@aaronk6 Should you not mount the storage outside of the container?
@obrhoff Yes, that’s how I do it, but my understanding is that the database file might be inconsistent when I copy or snapshot it while the application running in the container is using it.
@aaronk6
As far as I understand SQLite it's pretty robust. I'd think of restoring it after back-up as a minor risk.
Edit: correction! Back-up-during-write is explicitly listed as a way to corrupt an SQLite database.
Use a file for the volume with the database that allows taking a snapshot maybe?

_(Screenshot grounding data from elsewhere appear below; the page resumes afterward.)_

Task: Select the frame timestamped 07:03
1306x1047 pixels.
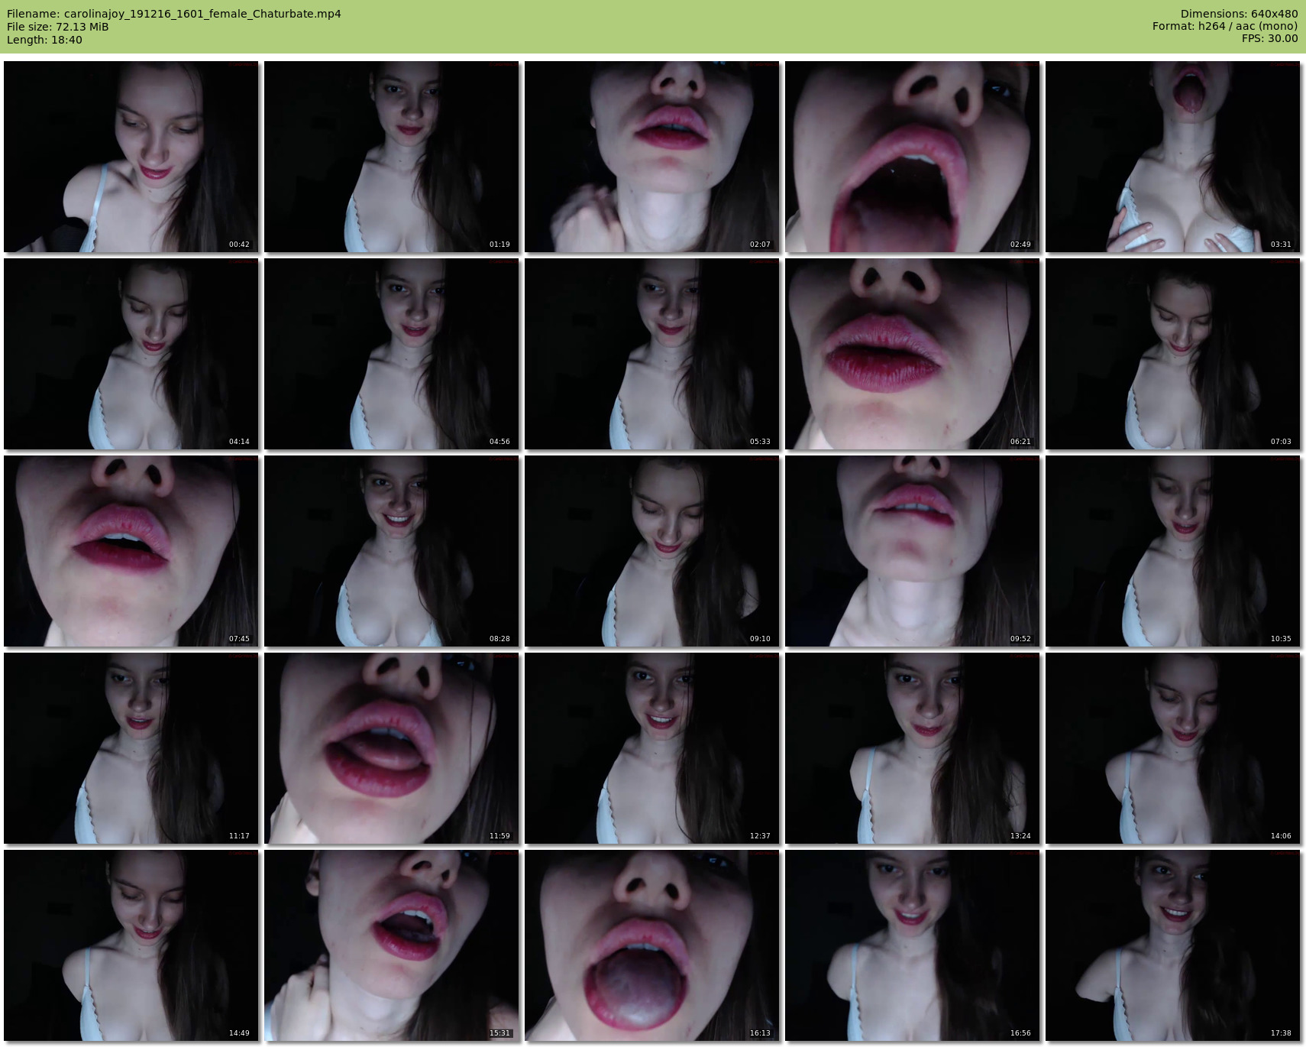Action: tap(1172, 354)
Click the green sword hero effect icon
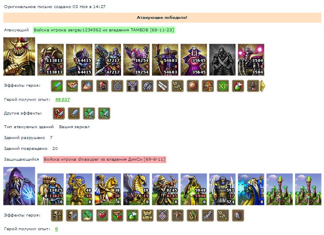This screenshot has height=235, width=324. click(57, 86)
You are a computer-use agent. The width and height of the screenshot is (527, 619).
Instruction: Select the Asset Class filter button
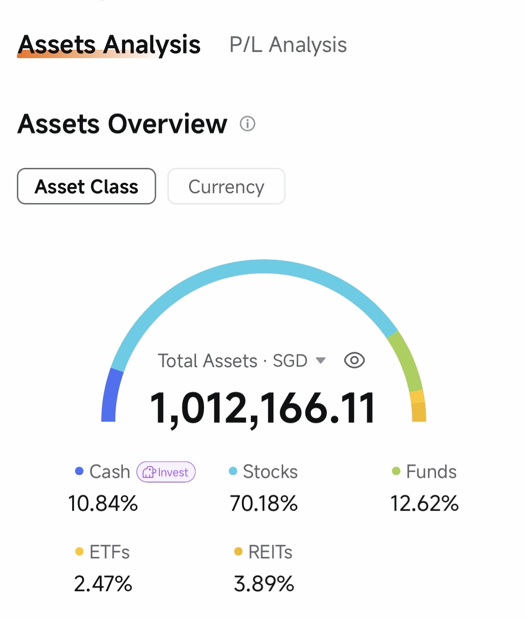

E.g., ZFS?
@kiraso No - please refer to the SQLite docs above:
The corruption may happen when a transaction gets written while a backup is stored, and both the before and the after end up in the same backup file.
A filesystem snapshot with, e.g., ZFS, BTRFS or a block-device snapshot with LVM act at one point in time, before, during or after a transaction.
@tg9541
That's an interesting point.
I'm considering online ZFS snapshot of a database similar to DB process crash, which may stop transactions in the middle, leave some temporary data around, but file system itself remains consistent. If database is expected to survive this, so be it. SQLite seems to be resilient enough.
@aaronk6 @tg9541 @obrhoff
I also missed it on the first reading. It is in section 1.2.
What this means for containers, probably you want to mount another volume just for the latest snapshot, look for a script that implements one of the recommended methods, then use that snapshot file as your backup.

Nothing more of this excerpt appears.